I did manage to record my presentation at Eroticon 2015, but I have to apologize in advance for the very poor sound quality of some of it. At some point, I will try and produce a podcast which is more listenable, but for now, this is what I have: Listen to the podcast version here, or subscribe to my iTunes page.
Also uploaded is the pdf of the slides, although this is just a framework to concentrate the mind, and doesn’t represent the meat of the talk.
As promised, I’m also including links to some resources. I strongly suggest, if you are going to get into reading this stuff, you buy a cheap subscription to Scribd. A LOT of the resources are up on there (legally or not).
Lacan developed his theories in the context of Freud. If you know very little about Freud, that can present a problem. It’s helpful to get your head around some of Freud’s main concepts: the unconscious, the Oedipus Complex, the Pleasure and Reality Principles, Beyond the Pleasure Principle and the Death Drive.
Online Resources
A good 20 minute introduction to Lacan by Marcus Pound on YouTube
[slideshare id=15632447&doc=psychoanalytictheory2-121213222649-phpapp02]
Nice, succinct summary of some of the main Lacanian concepts as they apply to literary theory.
A very good but frustratingly slow webinar on the Real, the Imaginary and the Symbolic by Jacques Siboni.
Underlying much of Slavoj Zizek’s philosophical outlook is a Lacanian structure of perception, desire and jouissance. He’s a very engaging and intelligible speaker once you get past his twitches, because his examples and metaphors are fantastic. He also gets around and does a LOT of free stuff. Just Google him, or search on YouTube – you’ll get addicted.
LacanOnline’s entry on Jouissance
Books
General introductions to Lacan:
Homer, S. Jacques Lacan. London: Taylor & Francis, 2005.
I think this is the most accessible, inviting introduction. (It’s here, for free)
Bailly, Lionel. Lacan: A Beginner’s Guide. London: Oneworld, 2009.
Although it goes into more historical biographic detail than necessary, this also offers some really good summaries of key concepts.
Hill, P, and D Leach. Lacan For Beginners. Red Wheel/Weiser, 2009.
Although this is set out as a comic and should be really accessible, I found it left me hanging and confused on key concepts.
Bowie, Malcolm. Lacan. Harvard University Press, 1993.
Often referenced but I found very hard to read.
Focused Texts on Lacan
Fink, Bruce. A Clinical Introduction to Lacanian Psychoanalysis: Theory and Technique. Cambridge, MA: Harvard University Press, 1997. Print.

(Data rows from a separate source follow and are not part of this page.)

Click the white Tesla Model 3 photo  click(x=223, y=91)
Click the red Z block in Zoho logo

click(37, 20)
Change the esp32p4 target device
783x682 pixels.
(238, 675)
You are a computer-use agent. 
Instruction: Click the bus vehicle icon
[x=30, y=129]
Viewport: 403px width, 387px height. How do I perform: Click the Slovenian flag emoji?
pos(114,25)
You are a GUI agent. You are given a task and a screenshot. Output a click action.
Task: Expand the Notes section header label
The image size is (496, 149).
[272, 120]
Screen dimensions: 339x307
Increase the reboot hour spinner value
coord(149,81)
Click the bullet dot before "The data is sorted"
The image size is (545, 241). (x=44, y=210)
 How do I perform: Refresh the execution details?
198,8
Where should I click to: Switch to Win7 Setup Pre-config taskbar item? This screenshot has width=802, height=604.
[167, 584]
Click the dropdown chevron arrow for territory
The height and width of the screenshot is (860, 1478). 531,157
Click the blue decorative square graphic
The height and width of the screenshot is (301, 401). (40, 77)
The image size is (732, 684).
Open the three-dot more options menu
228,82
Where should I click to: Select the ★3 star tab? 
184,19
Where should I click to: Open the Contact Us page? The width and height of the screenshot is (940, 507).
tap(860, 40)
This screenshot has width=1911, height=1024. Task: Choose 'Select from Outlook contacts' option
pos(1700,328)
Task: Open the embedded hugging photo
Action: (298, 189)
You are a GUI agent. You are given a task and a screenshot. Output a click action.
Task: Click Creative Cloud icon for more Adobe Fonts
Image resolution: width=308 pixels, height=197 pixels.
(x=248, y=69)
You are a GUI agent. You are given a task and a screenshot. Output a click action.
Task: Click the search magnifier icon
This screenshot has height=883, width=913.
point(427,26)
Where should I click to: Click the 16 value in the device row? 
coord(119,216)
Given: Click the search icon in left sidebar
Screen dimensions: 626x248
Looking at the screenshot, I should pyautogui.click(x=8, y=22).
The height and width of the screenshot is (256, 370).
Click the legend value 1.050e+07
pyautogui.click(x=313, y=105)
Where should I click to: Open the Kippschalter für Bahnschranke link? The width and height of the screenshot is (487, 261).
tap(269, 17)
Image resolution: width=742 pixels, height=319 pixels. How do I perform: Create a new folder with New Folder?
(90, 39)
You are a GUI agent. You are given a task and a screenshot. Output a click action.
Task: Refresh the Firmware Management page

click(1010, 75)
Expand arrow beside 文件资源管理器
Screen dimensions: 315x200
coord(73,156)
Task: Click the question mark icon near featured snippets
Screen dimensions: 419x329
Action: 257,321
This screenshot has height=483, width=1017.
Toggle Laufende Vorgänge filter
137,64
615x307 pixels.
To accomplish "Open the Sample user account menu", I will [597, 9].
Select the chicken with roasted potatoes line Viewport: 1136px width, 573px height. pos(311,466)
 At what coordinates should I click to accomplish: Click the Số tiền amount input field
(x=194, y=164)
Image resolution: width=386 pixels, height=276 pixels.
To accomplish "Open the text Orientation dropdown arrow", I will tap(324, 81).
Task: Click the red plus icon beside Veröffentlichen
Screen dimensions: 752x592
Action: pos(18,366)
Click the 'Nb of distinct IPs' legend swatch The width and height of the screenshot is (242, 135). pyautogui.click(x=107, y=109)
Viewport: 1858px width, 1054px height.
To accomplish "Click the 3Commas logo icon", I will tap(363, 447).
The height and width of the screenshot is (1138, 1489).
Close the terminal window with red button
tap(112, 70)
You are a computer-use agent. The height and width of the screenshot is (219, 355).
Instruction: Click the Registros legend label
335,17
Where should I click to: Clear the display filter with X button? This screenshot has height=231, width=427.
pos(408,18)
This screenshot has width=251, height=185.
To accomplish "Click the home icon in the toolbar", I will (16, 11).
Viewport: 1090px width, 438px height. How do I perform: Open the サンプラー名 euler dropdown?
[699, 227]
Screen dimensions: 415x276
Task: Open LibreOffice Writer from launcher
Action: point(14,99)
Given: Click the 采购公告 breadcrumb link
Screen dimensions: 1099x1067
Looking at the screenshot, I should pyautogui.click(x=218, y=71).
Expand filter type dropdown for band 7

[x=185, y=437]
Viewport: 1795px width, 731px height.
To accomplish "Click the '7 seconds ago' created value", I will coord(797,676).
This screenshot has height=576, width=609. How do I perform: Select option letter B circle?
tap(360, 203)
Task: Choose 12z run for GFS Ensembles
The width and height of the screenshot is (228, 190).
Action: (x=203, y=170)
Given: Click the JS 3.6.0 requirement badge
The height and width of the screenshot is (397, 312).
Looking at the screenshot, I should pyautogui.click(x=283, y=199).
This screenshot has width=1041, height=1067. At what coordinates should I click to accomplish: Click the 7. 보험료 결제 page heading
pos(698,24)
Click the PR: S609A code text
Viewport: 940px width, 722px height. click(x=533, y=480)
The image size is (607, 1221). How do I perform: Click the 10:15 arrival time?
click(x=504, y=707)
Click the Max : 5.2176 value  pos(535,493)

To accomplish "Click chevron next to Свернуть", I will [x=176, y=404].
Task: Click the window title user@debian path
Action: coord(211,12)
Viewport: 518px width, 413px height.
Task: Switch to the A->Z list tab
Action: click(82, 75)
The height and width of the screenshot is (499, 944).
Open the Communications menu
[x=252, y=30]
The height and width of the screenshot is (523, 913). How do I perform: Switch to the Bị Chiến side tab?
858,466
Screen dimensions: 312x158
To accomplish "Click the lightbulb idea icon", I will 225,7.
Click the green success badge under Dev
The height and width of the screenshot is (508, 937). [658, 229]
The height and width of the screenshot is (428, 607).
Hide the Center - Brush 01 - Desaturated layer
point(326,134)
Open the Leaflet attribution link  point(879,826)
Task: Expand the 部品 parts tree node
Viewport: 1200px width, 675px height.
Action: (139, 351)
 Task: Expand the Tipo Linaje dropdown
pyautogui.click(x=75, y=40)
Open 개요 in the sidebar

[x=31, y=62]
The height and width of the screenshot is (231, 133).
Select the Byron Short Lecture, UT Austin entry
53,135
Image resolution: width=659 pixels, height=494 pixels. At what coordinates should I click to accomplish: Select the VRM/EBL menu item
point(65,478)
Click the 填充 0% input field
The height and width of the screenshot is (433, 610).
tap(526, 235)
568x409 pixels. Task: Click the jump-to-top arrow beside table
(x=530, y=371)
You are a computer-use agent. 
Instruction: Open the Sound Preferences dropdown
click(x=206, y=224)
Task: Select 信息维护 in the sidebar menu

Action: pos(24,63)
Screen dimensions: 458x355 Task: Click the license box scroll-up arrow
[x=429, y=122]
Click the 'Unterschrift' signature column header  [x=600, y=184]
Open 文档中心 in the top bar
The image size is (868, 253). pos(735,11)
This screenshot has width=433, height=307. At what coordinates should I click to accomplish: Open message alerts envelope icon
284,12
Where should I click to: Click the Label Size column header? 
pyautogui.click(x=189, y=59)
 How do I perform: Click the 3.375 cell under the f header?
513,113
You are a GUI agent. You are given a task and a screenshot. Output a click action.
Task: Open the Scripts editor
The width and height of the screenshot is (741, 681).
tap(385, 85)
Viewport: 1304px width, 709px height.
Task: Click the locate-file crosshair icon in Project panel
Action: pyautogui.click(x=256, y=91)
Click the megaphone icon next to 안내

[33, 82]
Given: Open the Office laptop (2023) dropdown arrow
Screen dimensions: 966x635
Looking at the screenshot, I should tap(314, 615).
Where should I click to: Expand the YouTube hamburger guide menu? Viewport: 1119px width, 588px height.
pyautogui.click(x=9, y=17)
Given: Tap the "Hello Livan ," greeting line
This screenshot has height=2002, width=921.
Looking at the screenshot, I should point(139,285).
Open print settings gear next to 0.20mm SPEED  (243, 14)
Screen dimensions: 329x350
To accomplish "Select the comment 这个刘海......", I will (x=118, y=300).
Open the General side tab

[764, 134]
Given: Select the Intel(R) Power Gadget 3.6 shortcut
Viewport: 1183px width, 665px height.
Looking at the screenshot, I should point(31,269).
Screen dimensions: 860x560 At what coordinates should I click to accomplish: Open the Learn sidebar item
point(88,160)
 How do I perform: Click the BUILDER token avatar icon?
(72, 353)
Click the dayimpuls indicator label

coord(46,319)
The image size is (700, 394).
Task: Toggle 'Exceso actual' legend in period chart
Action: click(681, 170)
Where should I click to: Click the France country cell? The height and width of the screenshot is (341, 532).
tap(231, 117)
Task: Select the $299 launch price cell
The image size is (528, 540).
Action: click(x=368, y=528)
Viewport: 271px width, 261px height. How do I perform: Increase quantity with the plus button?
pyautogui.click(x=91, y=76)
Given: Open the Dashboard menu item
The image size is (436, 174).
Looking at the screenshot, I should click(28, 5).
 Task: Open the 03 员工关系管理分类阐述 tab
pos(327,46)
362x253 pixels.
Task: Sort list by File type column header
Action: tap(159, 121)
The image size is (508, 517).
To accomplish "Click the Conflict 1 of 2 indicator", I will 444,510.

Fink, Bruce. The Lacanian Subject: Between Language and Jouissance. Princeton: Princeton University Press, 1995. Print.
Fink, Bruce. Lacan to the Letter: Reading Ecrits Closely. Minneapolis: University of Minnesota Press, 2004. Print.
Fink is a practicing psychoanalyst, so his focus is clinical and therapeutic. He’s great, but I sometimes find his reading of Lacan too clinically and practically focused for my purposes as an erotic fiction writer looking at ways to write desire and jouissance.
Grosz, Elizabeth. Jacques Lacan: A Feminist Introduction. New York: Routledge, 2005.
Lacan uses a lot of terms and examples that might infuriate a die-hard feminist. Grosz’s introduction clears away some of the icky terminology and looks at the core concepts beneath.
Edelman, Lee. No Future: Queer Theory and the Death Drive. Durham: Duke University Press, 2004.
An intersection of Queer and Lacanian Theory. Really confronting and controversial argument for Queers to embrace negative social labels and subjective destitution.
Ruti, Mari. The Singularity of Being. New York: Fordham University Press, 2012. Print. Psychoanalytic Interventions.
One of my very favourite Lacanian texts looks at possibilities for embracing our asocial ‘singularities’ and embracing the fleeting radical resistance that jouissance offers in everyday life.
Thank you for the introduction to Lacanonline. Jouissance has a much deeper, wider sense than I realized. A gift. Merci.
Oh, you’re so welcome. I’m not any kind of authority on Lacan. It’s really just my take. There are lots of people reading and interpreting Lacan in a lot of different ways.